Problem to work on:
Copy out every line of the data where the word "said" is found.

· · · ·

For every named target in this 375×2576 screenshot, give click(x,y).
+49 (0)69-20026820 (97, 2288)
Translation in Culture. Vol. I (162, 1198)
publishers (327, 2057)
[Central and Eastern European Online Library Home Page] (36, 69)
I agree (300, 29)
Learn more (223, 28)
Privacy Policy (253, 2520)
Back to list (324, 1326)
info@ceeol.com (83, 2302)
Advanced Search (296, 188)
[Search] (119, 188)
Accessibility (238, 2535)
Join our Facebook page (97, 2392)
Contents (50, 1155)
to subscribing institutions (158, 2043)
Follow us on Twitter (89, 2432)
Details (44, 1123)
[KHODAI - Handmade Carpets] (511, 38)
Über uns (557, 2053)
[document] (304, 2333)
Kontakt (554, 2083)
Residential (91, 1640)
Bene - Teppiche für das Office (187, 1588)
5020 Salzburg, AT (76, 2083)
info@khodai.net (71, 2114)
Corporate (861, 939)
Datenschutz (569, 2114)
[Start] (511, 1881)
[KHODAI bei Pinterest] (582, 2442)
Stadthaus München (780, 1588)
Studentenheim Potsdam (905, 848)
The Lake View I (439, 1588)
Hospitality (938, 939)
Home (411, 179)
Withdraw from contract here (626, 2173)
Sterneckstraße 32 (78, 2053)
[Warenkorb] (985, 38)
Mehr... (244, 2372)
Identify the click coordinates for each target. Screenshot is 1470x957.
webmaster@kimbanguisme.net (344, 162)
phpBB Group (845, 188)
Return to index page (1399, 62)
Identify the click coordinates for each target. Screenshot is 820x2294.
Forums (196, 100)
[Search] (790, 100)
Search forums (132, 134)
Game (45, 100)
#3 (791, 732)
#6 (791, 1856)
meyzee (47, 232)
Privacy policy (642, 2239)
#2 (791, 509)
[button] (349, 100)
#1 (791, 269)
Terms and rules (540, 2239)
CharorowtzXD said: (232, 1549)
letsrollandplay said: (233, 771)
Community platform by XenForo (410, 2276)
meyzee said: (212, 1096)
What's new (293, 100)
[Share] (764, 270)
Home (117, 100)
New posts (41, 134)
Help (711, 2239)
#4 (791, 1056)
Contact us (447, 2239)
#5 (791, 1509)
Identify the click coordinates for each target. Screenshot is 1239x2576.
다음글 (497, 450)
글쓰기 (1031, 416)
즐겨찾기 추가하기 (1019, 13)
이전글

· · · ·

Expected answer:
CharorowtzXD said: (232, 1549)
letsrollandplay said: (233, 771)
meyzee said: (212, 1096)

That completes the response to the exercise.